What is required — Word for word, transcribe every line below.

-------- Given records --------

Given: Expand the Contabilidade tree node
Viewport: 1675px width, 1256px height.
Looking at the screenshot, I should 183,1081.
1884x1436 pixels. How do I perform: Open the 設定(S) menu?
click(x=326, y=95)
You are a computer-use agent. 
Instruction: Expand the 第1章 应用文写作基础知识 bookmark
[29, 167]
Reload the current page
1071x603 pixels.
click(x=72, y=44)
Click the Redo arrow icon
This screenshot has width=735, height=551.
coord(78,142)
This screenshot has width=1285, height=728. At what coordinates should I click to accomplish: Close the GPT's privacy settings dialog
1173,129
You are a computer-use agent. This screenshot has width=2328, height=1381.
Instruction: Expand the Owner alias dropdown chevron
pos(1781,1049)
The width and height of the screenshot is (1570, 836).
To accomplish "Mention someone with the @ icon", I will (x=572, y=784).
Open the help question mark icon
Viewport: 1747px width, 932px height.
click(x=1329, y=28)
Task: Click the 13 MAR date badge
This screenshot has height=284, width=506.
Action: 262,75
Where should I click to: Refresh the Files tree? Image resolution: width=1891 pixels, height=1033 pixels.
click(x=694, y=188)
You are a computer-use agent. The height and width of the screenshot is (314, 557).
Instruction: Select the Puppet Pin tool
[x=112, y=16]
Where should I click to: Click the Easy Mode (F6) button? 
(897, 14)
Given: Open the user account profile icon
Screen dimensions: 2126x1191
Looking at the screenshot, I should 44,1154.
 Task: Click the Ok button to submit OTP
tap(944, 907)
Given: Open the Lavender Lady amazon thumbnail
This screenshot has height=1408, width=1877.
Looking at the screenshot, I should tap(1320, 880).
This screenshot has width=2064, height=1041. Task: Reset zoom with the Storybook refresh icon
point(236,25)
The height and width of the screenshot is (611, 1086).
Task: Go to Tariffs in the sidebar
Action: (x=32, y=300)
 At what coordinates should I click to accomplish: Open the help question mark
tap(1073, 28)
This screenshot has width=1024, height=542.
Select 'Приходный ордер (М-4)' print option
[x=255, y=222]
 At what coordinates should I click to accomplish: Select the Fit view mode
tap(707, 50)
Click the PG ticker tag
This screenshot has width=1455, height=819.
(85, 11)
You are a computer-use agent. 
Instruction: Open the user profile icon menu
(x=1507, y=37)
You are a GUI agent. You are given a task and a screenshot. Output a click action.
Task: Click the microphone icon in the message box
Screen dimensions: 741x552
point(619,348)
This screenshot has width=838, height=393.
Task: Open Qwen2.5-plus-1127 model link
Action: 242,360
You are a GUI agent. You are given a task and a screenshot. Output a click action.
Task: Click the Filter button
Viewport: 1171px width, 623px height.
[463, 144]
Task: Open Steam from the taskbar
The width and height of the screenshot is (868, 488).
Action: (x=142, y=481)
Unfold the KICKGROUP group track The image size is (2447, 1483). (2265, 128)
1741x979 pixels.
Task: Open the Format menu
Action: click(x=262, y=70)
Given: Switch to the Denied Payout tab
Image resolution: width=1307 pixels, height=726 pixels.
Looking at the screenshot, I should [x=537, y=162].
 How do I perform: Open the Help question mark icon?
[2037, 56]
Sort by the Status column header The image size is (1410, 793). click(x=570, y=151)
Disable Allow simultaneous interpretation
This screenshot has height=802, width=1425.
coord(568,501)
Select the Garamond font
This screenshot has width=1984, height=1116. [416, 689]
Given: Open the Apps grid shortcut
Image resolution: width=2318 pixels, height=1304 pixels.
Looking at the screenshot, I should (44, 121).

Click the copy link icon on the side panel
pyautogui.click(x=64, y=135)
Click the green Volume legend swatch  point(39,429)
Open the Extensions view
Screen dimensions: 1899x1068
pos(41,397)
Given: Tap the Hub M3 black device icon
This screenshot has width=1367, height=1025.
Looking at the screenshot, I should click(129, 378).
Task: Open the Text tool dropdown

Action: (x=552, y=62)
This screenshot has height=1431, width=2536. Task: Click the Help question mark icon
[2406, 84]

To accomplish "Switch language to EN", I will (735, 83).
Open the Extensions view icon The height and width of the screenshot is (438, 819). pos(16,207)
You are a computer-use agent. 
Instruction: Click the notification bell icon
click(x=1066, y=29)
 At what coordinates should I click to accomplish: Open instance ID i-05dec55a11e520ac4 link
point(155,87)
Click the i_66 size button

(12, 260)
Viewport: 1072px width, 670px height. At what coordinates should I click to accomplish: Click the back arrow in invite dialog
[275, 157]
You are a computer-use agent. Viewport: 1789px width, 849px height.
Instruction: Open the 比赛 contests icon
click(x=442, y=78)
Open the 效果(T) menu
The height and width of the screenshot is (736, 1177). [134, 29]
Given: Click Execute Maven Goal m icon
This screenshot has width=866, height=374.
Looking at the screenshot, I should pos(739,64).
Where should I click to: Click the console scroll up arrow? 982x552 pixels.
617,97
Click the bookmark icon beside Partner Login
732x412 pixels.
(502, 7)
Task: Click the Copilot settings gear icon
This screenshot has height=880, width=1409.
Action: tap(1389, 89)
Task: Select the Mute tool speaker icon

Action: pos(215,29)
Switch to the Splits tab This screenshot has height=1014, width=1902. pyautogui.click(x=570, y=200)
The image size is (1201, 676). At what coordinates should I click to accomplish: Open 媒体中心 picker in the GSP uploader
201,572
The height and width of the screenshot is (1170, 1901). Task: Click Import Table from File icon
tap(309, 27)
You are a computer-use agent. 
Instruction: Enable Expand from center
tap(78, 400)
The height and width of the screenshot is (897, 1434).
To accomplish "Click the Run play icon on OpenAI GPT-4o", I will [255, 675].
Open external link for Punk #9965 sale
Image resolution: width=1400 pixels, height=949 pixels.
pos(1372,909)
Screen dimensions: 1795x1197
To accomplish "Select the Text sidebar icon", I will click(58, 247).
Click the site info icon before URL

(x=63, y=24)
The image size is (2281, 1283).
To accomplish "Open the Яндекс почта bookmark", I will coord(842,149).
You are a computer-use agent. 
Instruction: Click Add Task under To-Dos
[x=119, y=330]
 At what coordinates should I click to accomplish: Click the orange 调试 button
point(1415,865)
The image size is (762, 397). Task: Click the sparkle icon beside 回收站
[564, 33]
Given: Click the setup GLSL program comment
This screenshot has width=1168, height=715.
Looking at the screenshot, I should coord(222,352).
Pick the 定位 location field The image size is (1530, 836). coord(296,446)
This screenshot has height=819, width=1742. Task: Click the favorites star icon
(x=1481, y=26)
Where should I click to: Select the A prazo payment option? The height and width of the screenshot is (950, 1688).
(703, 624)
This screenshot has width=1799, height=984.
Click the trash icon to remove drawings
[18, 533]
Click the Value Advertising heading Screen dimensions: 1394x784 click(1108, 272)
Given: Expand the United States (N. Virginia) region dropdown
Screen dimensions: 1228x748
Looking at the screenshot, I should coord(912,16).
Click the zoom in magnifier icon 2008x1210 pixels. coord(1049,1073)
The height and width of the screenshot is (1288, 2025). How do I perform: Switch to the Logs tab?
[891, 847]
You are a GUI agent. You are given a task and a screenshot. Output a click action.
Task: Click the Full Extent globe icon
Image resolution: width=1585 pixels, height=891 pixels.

--------

Response for this exercise —
Given: Expand the Contabilidade tree node
Viewport: 1675px width, 1256px height.
Looking at the screenshot, I should 183,1081.
1884x1436 pixels. How do I perform: Open the 設定(S) menu?
click(x=326, y=95)
You are a computer-use agent. 
Instruction: Expand the 第1章 应用文写作基础知识 bookmark
[29, 167]
Reload the current page
1071x603 pixels.
click(x=72, y=44)
Click the Redo arrow icon
This screenshot has width=735, height=551.
coord(78,142)
This screenshot has width=1285, height=728. At what coordinates should I click to accomplish: Close the GPT's privacy settings dialog
1173,129
You are a computer-use agent. This screenshot has width=2328, height=1381.
Instruction: Expand the Owner alias dropdown chevron
pos(1781,1049)
The width and height of the screenshot is (1570, 836).
To accomplish "Mention someone with the @ icon", I will (x=572, y=784).
Open the help question mark icon
Viewport: 1747px width, 932px height.
click(x=1329, y=28)
Task: Click the 13 MAR date badge
This screenshot has height=284, width=506.
Action: 262,75
Where should I click to: Refresh the Files tree? Image resolution: width=1891 pixels, height=1033 pixels.
click(x=694, y=188)
You are a computer-use agent. The height and width of the screenshot is (314, 557).
Instruction: Select the Puppet Pin tool
[x=112, y=16]
Where should I click to: Click the Easy Mode (F6) button? 
(897, 14)
Given: Open the user account profile icon
Screen dimensions: 2126x1191
Looking at the screenshot, I should 44,1154.
 Task: Click the Ok button to submit OTP
tap(944, 907)
Given: Open the Lavender Lady amazon thumbnail
This screenshot has height=1408, width=1877.
Looking at the screenshot, I should tap(1320, 880).
This screenshot has width=2064, height=1041. Task: Reset zoom with the Storybook refresh icon
point(236,25)
The height and width of the screenshot is (611, 1086).
Task: Go to Tariffs in the sidebar
Action: (x=32, y=300)
 At what coordinates should I click to accomplish: Open the help question mark
tap(1073, 28)
This screenshot has width=1024, height=542.
Select 'Приходный ордер (М-4)' print option
[x=255, y=222]
 At what coordinates should I click to accomplish: Select the Fit view mode
tap(707, 50)
Click the PG ticker tag
This screenshot has width=1455, height=819.
(85, 11)
You are a computer-use agent. 
Instruction: Open the user profile icon menu
(x=1507, y=37)
You are a GUI agent. You are given a task and a screenshot. Output a click action.
Task: Click the microphone icon in the message box
Screen dimensions: 741x552
point(619,348)
This screenshot has width=838, height=393.
Task: Open Qwen2.5-plus-1127 model link
Action: 242,360
You are a GUI agent. You are given a task and a screenshot. Output a click action.
Task: Click the Filter button
Viewport: 1171px width, 623px height.
[463, 144]
Task: Open Steam from the taskbar
The width and height of the screenshot is (868, 488).
Action: (x=142, y=481)
Unfold the KICKGROUP group track The image size is (2447, 1483). (2265, 128)
1741x979 pixels.
Task: Open the Format menu
Action: click(x=262, y=70)
Given: Switch to the Denied Payout tab
Image resolution: width=1307 pixels, height=726 pixels.
Looking at the screenshot, I should [x=537, y=162].
 How do I perform: Open the Help question mark icon?
[2037, 56]
Sort by the Status column header The image size is (1410, 793). click(x=570, y=151)
Disable Allow simultaneous interpretation
This screenshot has height=802, width=1425.
coord(568,501)
Select the Garamond font
This screenshot has width=1984, height=1116. [416, 689]
Given: Open the Apps grid shortcut
Image resolution: width=2318 pixels, height=1304 pixels.
Looking at the screenshot, I should (44, 121).

Click the copy link icon on the side panel
pyautogui.click(x=64, y=135)
Click the green Volume legend swatch  point(39,429)
Open the Extensions view
Screen dimensions: 1899x1068
pos(41,397)
Given: Tap the Hub M3 black device icon
This screenshot has width=1367, height=1025.
Looking at the screenshot, I should click(129, 378).
Task: Open the Text tool dropdown

Action: (x=552, y=62)
This screenshot has height=1431, width=2536. Task: Click the Help question mark icon
[2406, 84]

To accomplish "Switch language to EN", I will (735, 83).
Open the Extensions view icon The height and width of the screenshot is (438, 819). pos(16,207)
You are a computer-use agent. 
Instruction: Click the notification bell icon
click(x=1066, y=29)
 At what coordinates should I click to accomplish: Open instance ID i-05dec55a11e520ac4 link
point(155,87)
Click the i_66 size button

(12, 260)
Viewport: 1072px width, 670px height. At what coordinates should I click to accomplish: Click the back arrow in invite dialog
[275, 157]
You are a computer-use agent. Viewport: 1789px width, 849px height.
Instruction: Open the 比赛 contests icon
click(x=442, y=78)
Open the 效果(T) menu
The height and width of the screenshot is (736, 1177). [134, 29]
Given: Click Execute Maven Goal m icon
This screenshot has width=866, height=374.
Looking at the screenshot, I should pos(739,64).
Where should I click to: Click the console scroll up arrow? 982x552 pixels.
617,97
Click the bookmark icon beside Partner Login
732x412 pixels.
(502, 7)
Task: Click the Copilot settings gear icon
This screenshot has height=880, width=1409.
Action: tap(1389, 89)
Task: Select the Mute tool speaker icon

Action: pos(215,29)
Switch to the Splits tab This screenshot has height=1014, width=1902. pyautogui.click(x=570, y=200)
The image size is (1201, 676). At what coordinates should I click to accomplish: Open 媒体中心 picker in the GSP uploader
201,572
The height and width of the screenshot is (1170, 1901). Task: Click Import Table from File icon
tap(309, 27)
You are a computer-use agent. 
Instruction: Enable Expand from center
tap(78, 400)
The height and width of the screenshot is (897, 1434).
To accomplish "Click the Run play icon on OpenAI GPT-4o", I will [255, 675].
Open external link for Punk #9965 sale
Image resolution: width=1400 pixels, height=949 pixels.
pos(1372,909)
Screen dimensions: 1795x1197
To accomplish "Select the Text sidebar icon", I will click(58, 247).
Click the site info icon before URL

(x=63, y=24)
The image size is (2281, 1283).
To accomplish "Open the Яндекс почта bookmark", I will coord(842,149).
You are a computer-use agent. 
Instruction: Click Add Task under To-Dos
[x=119, y=330]
 At what coordinates should I click to accomplish: Click the orange 调试 button
point(1415,865)
The image size is (762, 397). Task: Click the sparkle icon beside 回收站
[564, 33]
Given: Click the setup GLSL program comment
This screenshot has width=1168, height=715.
Looking at the screenshot, I should coord(222,352).
Pick the 定位 location field The image size is (1530, 836). coord(296,446)
This screenshot has height=819, width=1742. Task: Click the favorites star icon
(x=1481, y=26)
Where should I click to: Select the A prazo payment option? The height and width of the screenshot is (950, 1688).
(703, 624)
This screenshot has width=1799, height=984.
Click the trash icon to remove drawings
[18, 533]
Click the Value Advertising heading Screen dimensions: 1394x784 click(1108, 272)
Given: Expand the United States (N. Virginia) region dropdown
Screen dimensions: 1228x748
Looking at the screenshot, I should coord(912,16).
Click the zoom in magnifier icon 2008x1210 pixels. coord(1049,1073)
The height and width of the screenshot is (1288, 2025). How do I perform: Switch to the Logs tab?
[891, 847]
You are a GUI agent. You are given a task and a screenshot. Output a click action.
Task: Click the Full Extent globe icon
Image resolution: width=1585 pixels, height=891 pixels.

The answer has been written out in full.